● What you need to do: Your answer must consist solely of the lines from the one containing "Screen dimensions: 926x499" through the last line of the records below, reproduced exactly, with all pictures omitted.

● Data section:
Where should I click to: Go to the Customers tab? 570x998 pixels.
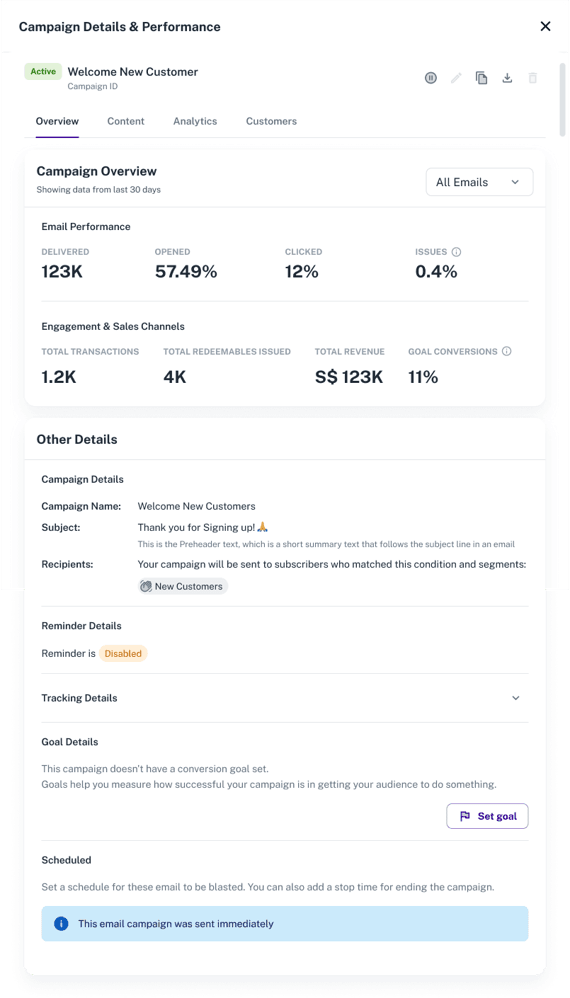[272, 121]
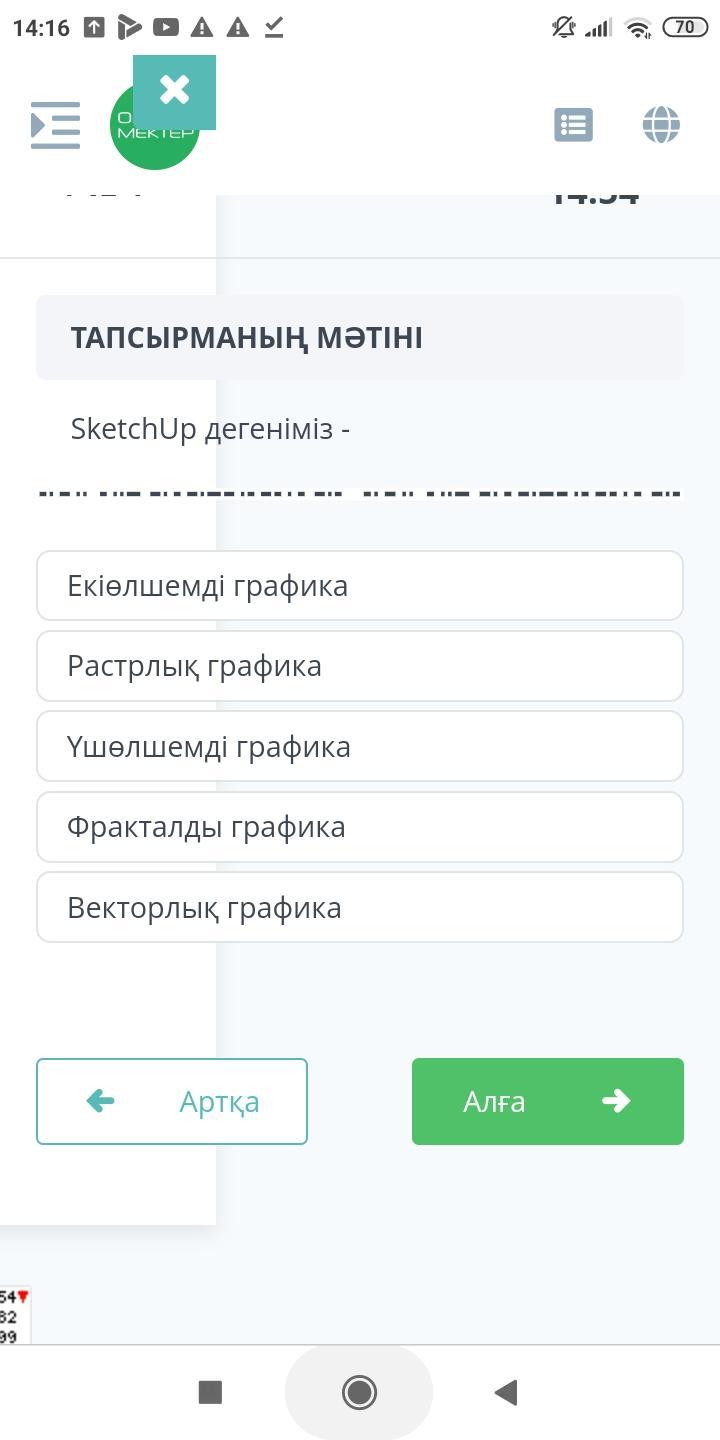
Task: Select answer Растрлық графика
Action: coord(359,666)
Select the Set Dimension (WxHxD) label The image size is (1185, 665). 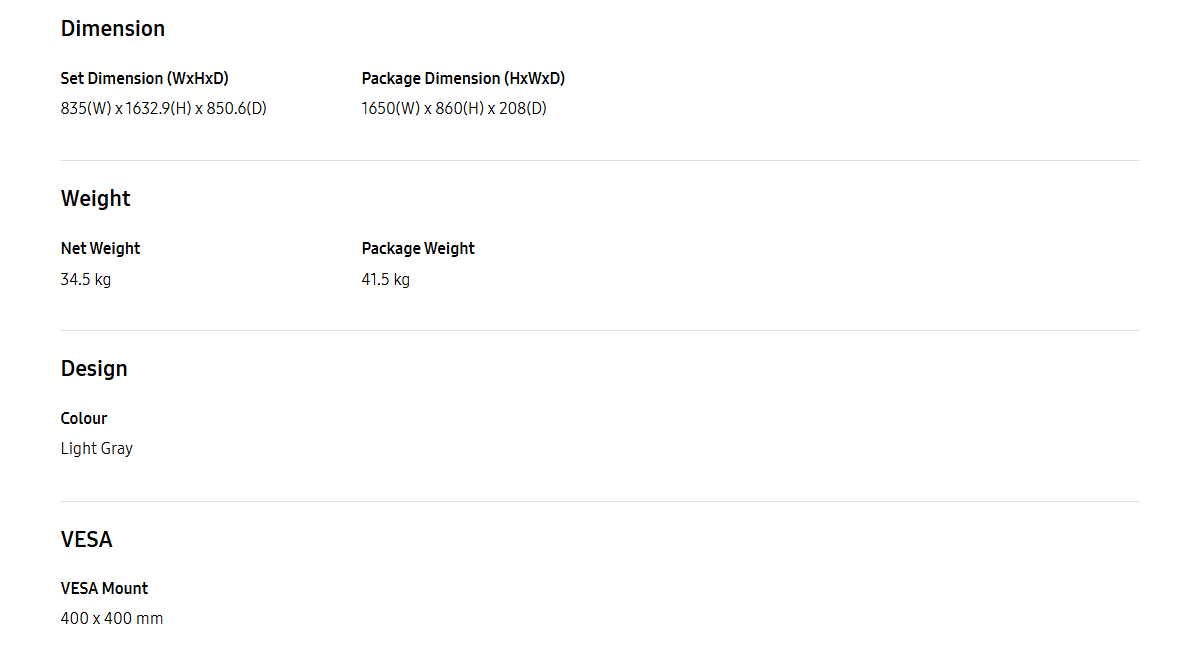pos(144,79)
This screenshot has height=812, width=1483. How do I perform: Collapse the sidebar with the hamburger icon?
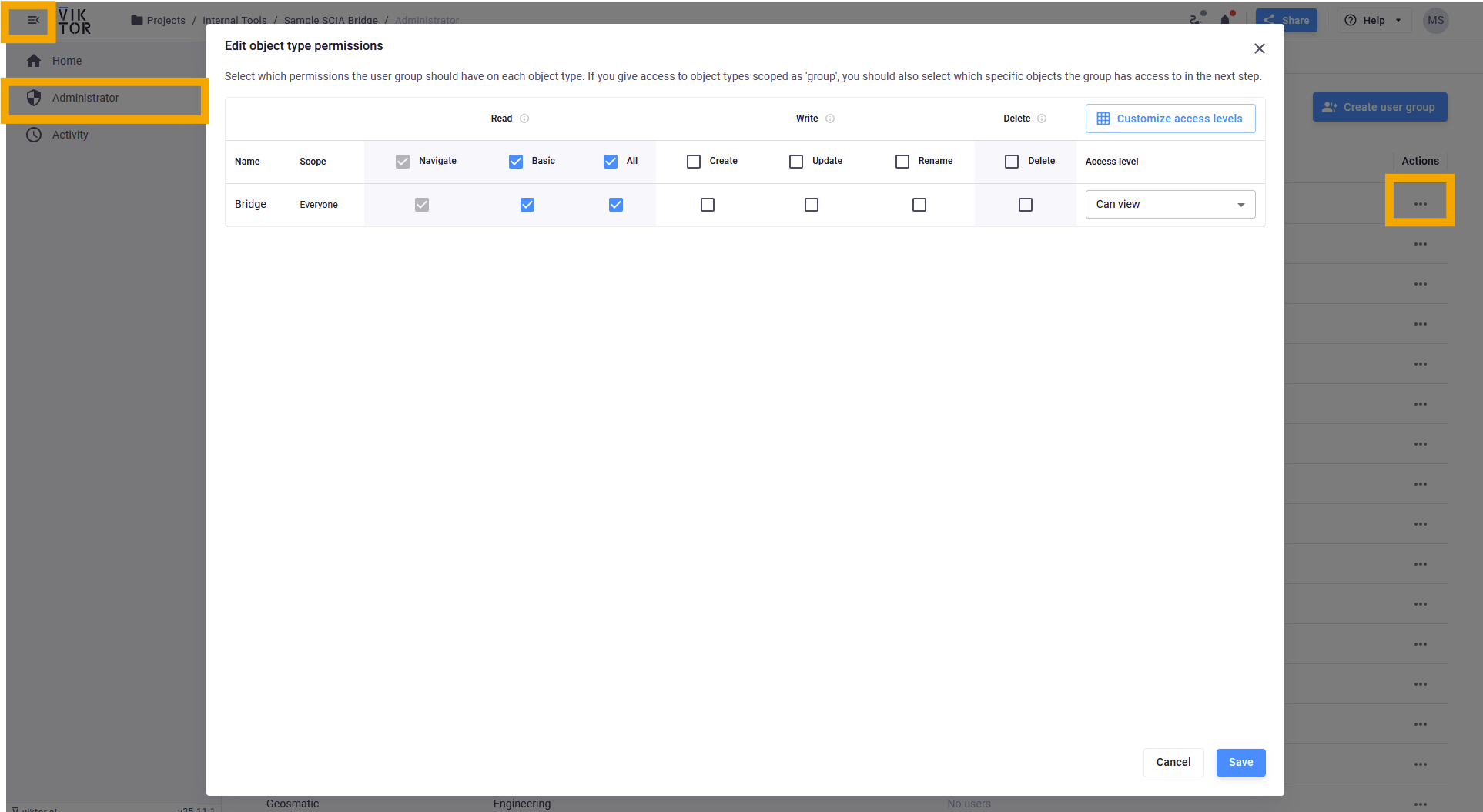click(x=33, y=21)
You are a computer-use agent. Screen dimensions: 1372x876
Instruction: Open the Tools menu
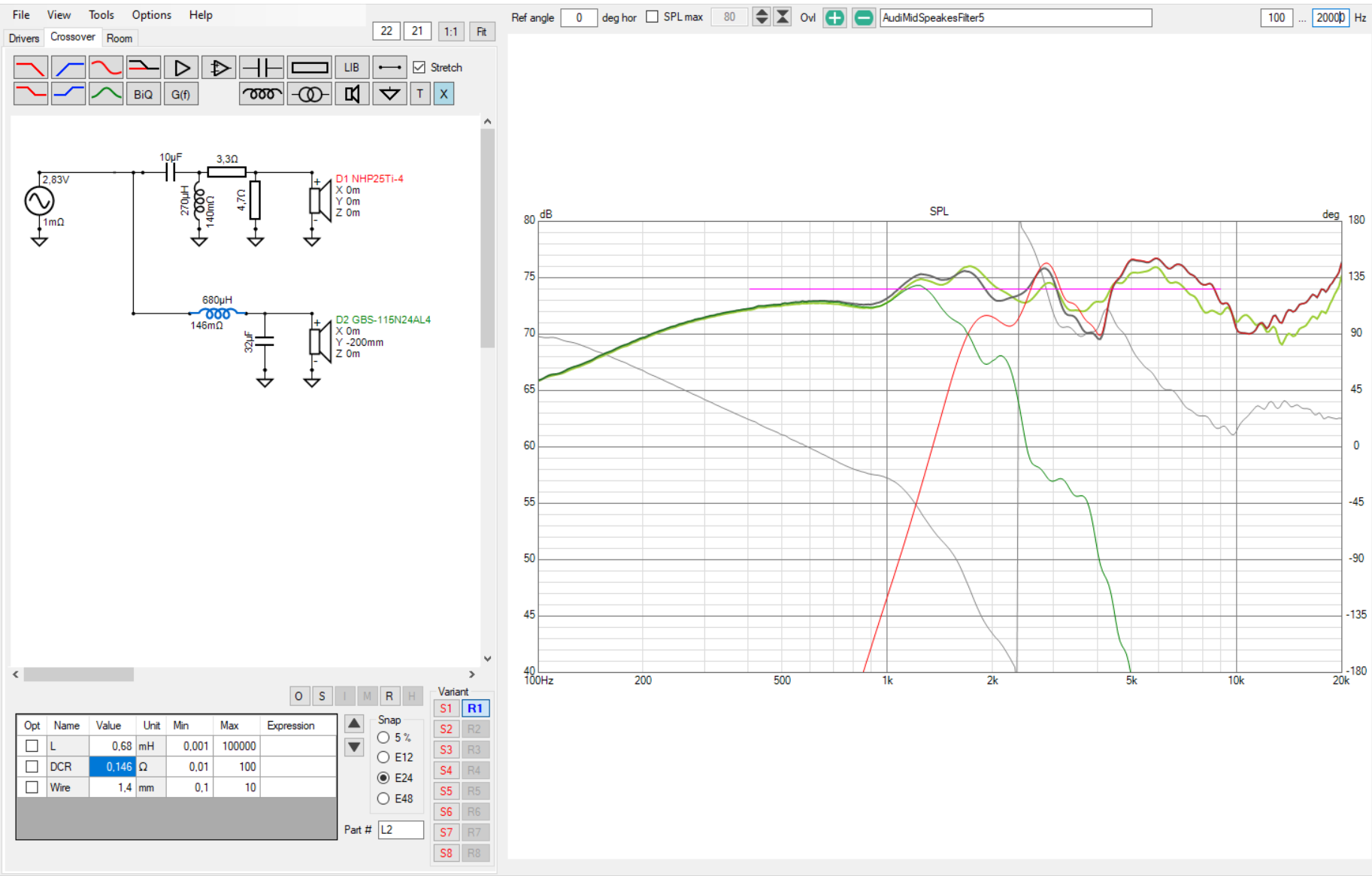(101, 15)
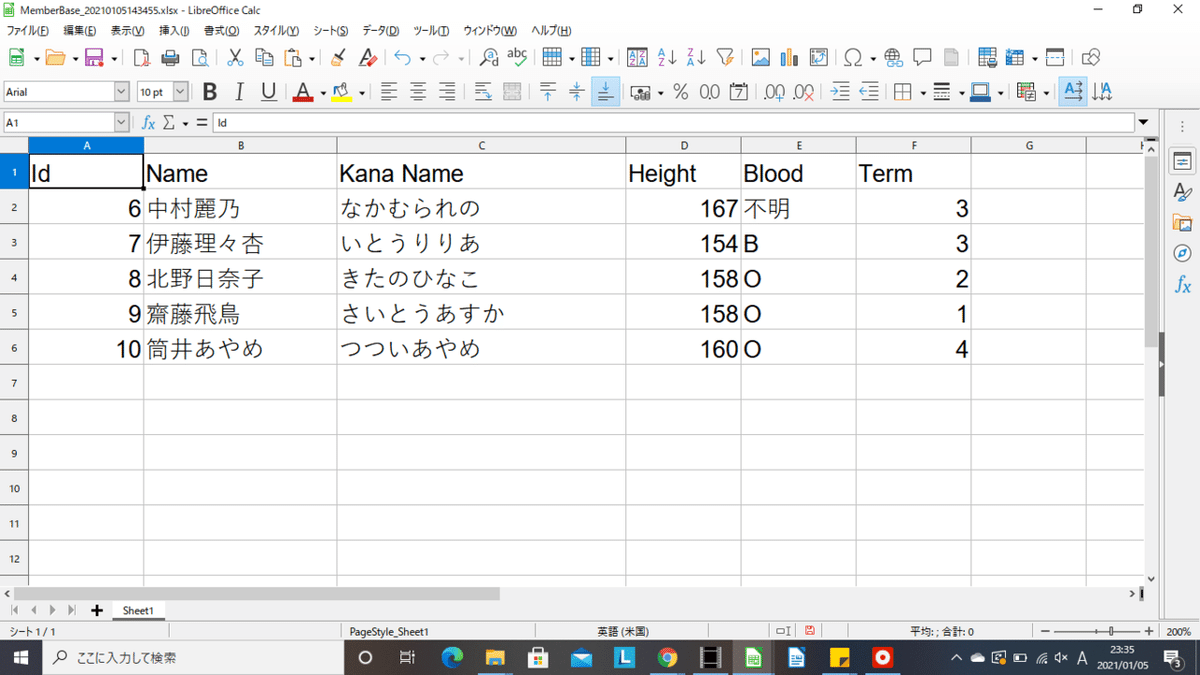Insert a chart into the sheet
The width and height of the screenshot is (1200, 675).
791,57
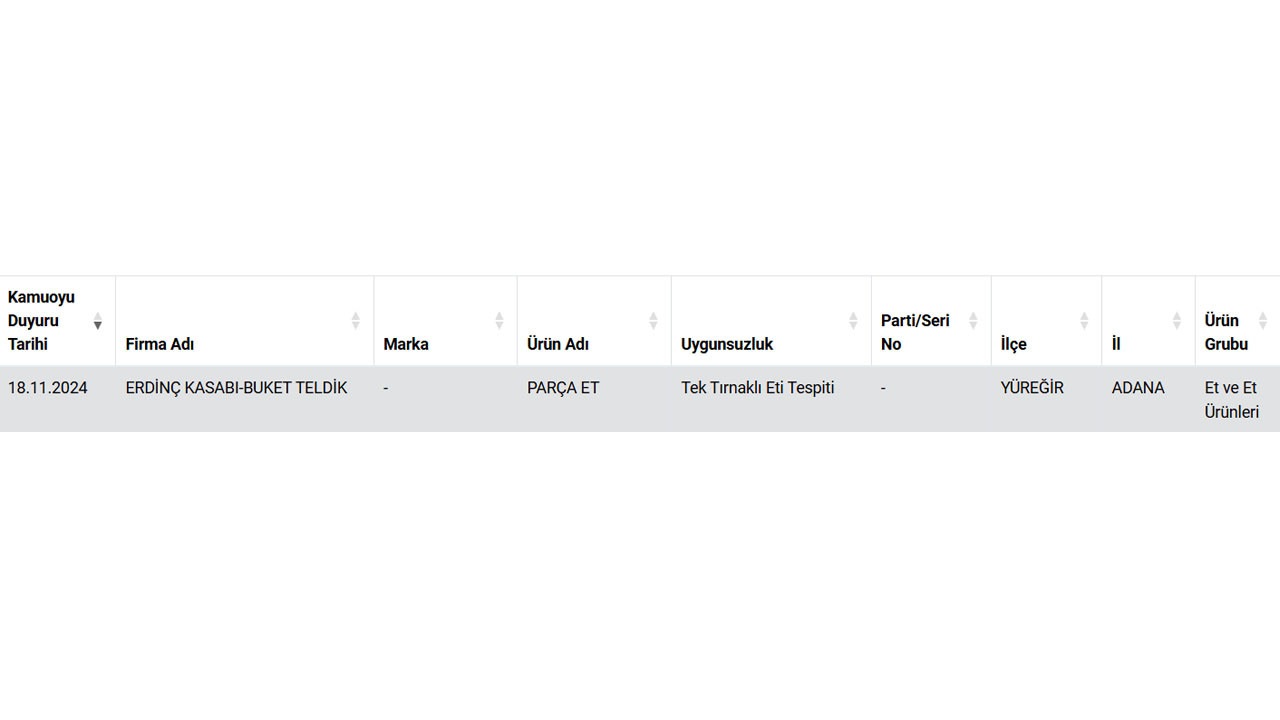Click sort arrows beside Uygunsuzluk column
Image resolution: width=1280 pixels, height=720 pixels.
(x=853, y=321)
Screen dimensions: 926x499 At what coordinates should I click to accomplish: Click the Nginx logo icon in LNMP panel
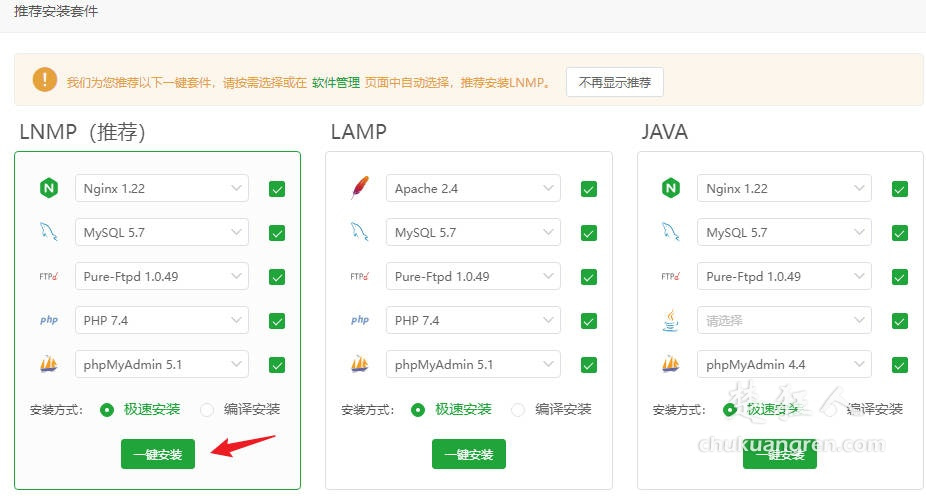(x=48, y=188)
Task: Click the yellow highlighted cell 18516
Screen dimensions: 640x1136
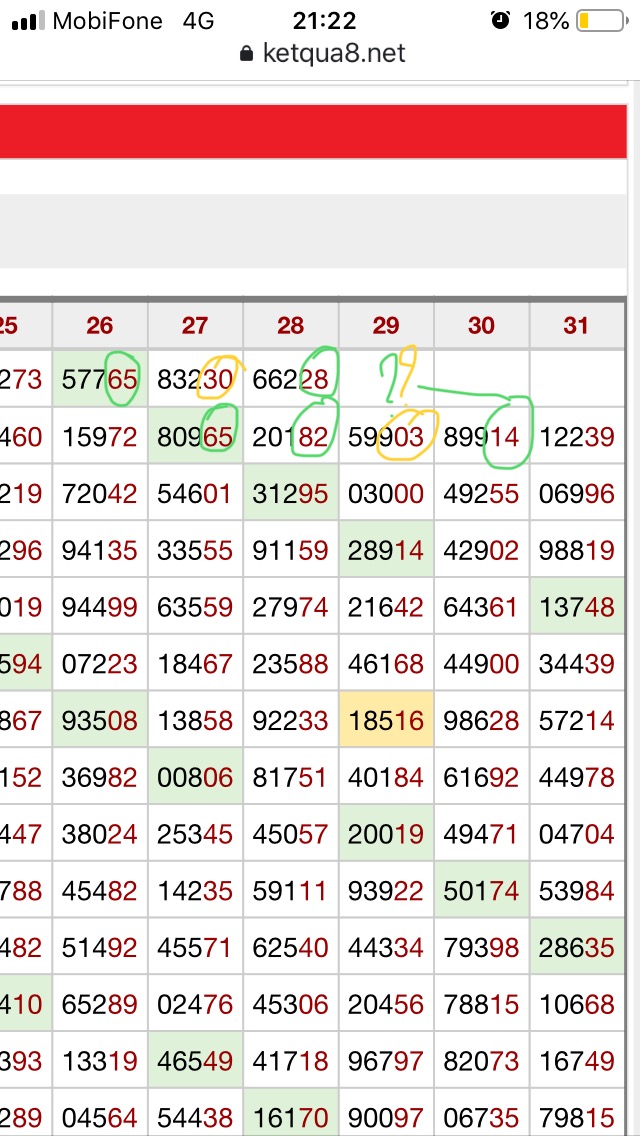Action: [x=386, y=720]
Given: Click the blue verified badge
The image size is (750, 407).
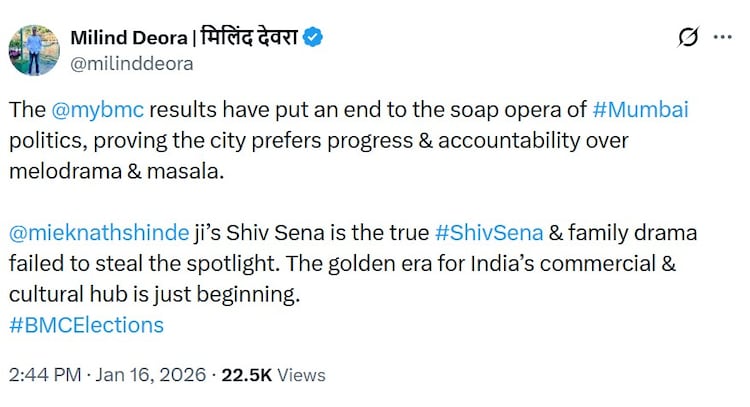Looking at the screenshot, I should click(x=313, y=38).
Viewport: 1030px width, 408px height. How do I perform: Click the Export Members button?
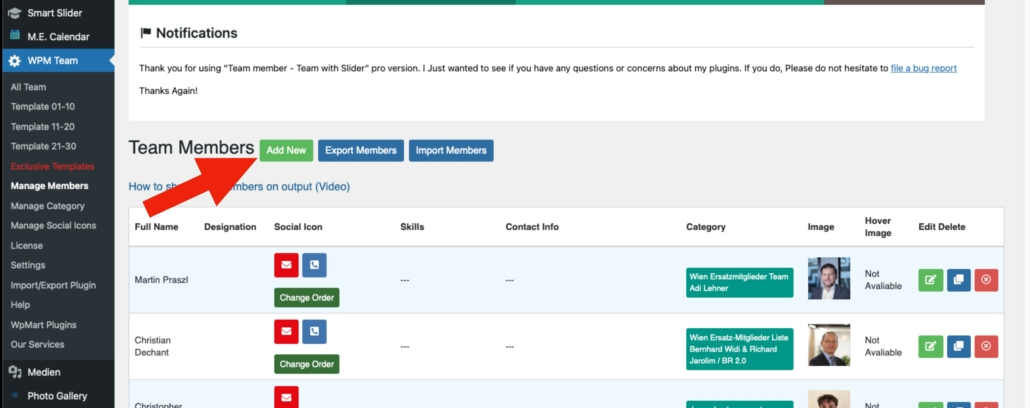coord(361,151)
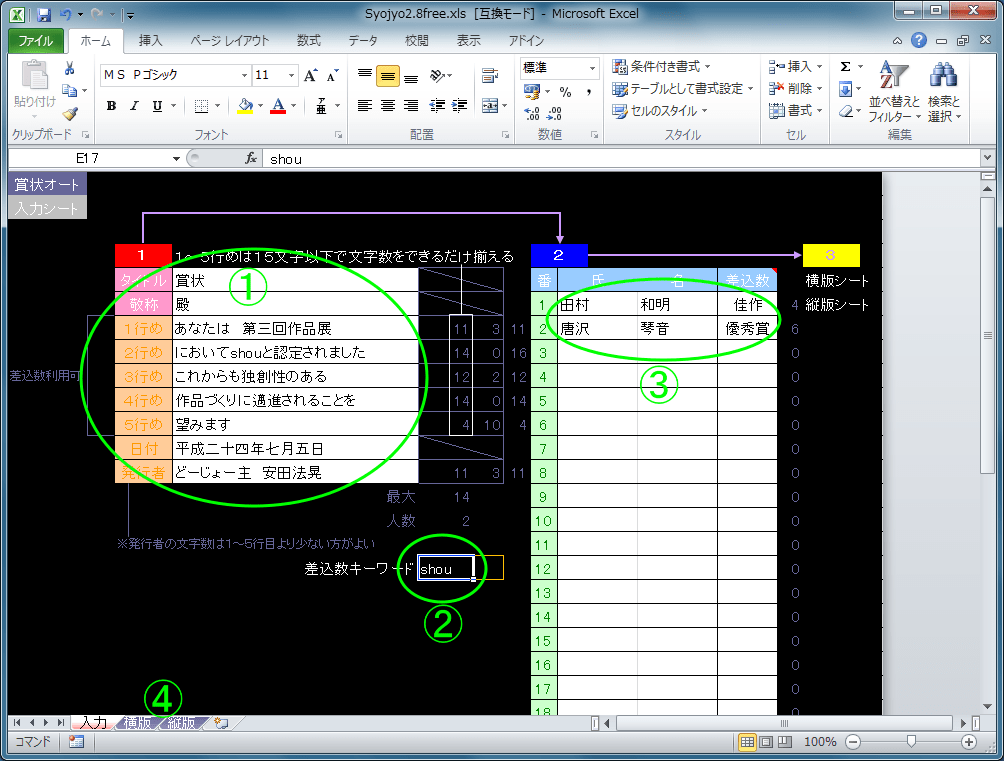Toggle Italic formatting
The height and width of the screenshot is (761, 1004).
[x=134, y=106]
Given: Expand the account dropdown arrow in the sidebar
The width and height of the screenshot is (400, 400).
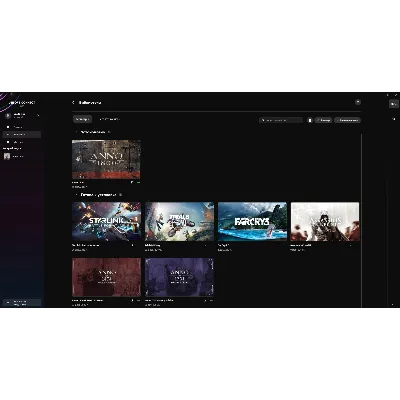Looking at the screenshot, I should (x=38, y=116).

● Task solution:
Screen dimensions: 926x499 At what coordinates should I click to accomplish: Click the Nginx logo icon in LNMP panel
(x=48, y=188)
Task: Click the yellow highlighted cell 18516
Screen dimensions: 640x1136
Action: [x=386, y=720]
Given: Click the blue verified badge
The image size is (750, 407).
Looking at the screenshot, I should click(x=313, y=38).
Viewport: 1030px width, 408px height. How do I perform: Click the Export Members button?
coord(361,151)
Toggle Italic formatting
The height and width of the screenshot is (761, 1004).
[x=134, y=106]
Given: Expand the account dropdown arrow in the sidebar
The width and height of the screenshot is (400, 400).
Looking at the screenshot, I should (x=38, y=116).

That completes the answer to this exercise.